> INSTRUCTIONS FOR THE TASK: Retype each of the following lines verbatim, changing nothing.

> PROVIDED DATA:

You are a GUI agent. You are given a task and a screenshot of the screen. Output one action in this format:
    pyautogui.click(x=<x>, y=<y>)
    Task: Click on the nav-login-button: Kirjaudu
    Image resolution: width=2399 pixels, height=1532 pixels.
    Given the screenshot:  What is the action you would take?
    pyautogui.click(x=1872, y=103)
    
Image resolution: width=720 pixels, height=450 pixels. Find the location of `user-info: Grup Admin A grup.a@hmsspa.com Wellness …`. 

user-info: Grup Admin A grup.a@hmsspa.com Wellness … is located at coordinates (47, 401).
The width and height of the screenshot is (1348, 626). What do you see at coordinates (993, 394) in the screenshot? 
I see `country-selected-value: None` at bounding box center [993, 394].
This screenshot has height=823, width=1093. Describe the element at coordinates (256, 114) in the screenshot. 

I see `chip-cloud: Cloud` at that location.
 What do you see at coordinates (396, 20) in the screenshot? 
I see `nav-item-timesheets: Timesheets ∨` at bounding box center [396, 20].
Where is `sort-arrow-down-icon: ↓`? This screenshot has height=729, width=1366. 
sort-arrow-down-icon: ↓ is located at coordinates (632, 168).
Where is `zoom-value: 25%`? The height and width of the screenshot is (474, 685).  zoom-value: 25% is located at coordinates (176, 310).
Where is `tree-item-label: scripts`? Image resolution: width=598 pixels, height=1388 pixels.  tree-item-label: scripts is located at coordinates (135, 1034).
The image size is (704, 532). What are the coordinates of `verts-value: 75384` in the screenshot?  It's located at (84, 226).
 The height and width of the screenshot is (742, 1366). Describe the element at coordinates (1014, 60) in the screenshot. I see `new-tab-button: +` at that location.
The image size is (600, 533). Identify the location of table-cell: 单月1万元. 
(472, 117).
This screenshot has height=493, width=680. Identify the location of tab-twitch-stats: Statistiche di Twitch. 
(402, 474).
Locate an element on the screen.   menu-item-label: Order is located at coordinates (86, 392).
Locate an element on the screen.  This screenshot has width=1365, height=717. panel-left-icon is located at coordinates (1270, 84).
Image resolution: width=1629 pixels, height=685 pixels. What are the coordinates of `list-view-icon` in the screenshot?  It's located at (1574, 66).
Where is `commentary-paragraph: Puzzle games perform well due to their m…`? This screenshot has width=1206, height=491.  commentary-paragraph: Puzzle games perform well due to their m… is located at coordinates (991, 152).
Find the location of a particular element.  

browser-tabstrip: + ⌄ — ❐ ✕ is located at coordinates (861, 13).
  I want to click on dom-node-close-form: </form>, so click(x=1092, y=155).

> ANSWER:
You are a GUI agent. You are given a task and a screenshot of the screen. Output one action in this format:
    pyautogui.click(x=<x>, y=<y>)
    Task: Click on the nav-login-button: Kirjaudu
    Image resolution: width=2399 pixels, height=1532 pixels.
    Given the screenshot:  What is the action you would take?
    pyautogui.click(x=1872, y=103)
    
Image resolution: width=720 pixels, height=450 pixels. Find the location of `user-info: Grup Admin A grup.a@hmsspa.com Wellness …`. 

user-info: Grup Admin A grup.a@hmsspa.com Wellness … is located at coordinates (47, 401).
The width and height of the screenshot is (1348, 626). What do you see at coordinates (993, 394) in the screenshot? 
I see `country-selected-value: None` at bounding box center [993, 394].
This screenshot has height=823, width=1093. Describe the element at coordinates (256, 114) in the screenshot. 

I see `chip-cloud: Cloud` at that location.
 What do you see at coordinates (396, 20) in the screenshot? 
I see `nav-item-timesheets: Timesheets ∨` at bounding box center [396, 20].
Where is `sort-arrow-down-icon: ↓`? This screenshot has height=729, width=1366. 
sort-arrow-down-icon: ↓ is located at coordinates (632, 168).
Where is `zoom-value: 25%`? The height and width of the screenshot is (474, 685).  zoom-value: 25% is located at coordinates (176, 310).
Where is `tree-item-label: scripts`? Image resolution: width=598 pixels, height=1388 pixels.  tree-item-label: scripts is located at coordinates (135, 1034).
The image size is (704, 532). What are the coordinates of `verts-value: 75384` in the screenshot?  It's located at (84, 226).
 The height and width of the screenshot is (742, 1366). Describe the element at coordinates (1014, 60) in the screenshot. I see `new-tab-button: +` at that location.
The image size is (600, 533). Identify the location of table-cell: 单月1万元. 
(472, 117).
This screenshot has height=493, width=680. Identify the location of tab-twitch-stats: Statistiche di Twitch. 
(402, 474).
Locate an element on the screen.   menu-item-label: Order is located at coordinates (86, 392).
Locate an element on the screen.  This screenshot has width=1365, height=717. panel-left-icon is located at coordinates (1270, 84).
Image resolution: width=1629 pixels, height=685 pixels. What are the coordinates of `list-view-icon` in the screenshot?  It's located at (1574, 66).
Where is `commentary-paragraph: Puzzle games perform well due to their m…`? This screenshot has width=1206, height=491.  commentary-paragraph: Puzzle games perform well due to their m… is located at coordinates (991, 152).
Find the location of a particular element.  

browser-tabstrip: + ⌄ — ❐ ✕ is located at coordinates (861, 13).
  I want to click on dom-node-close-form: </form>, so click(x=1092, y=155).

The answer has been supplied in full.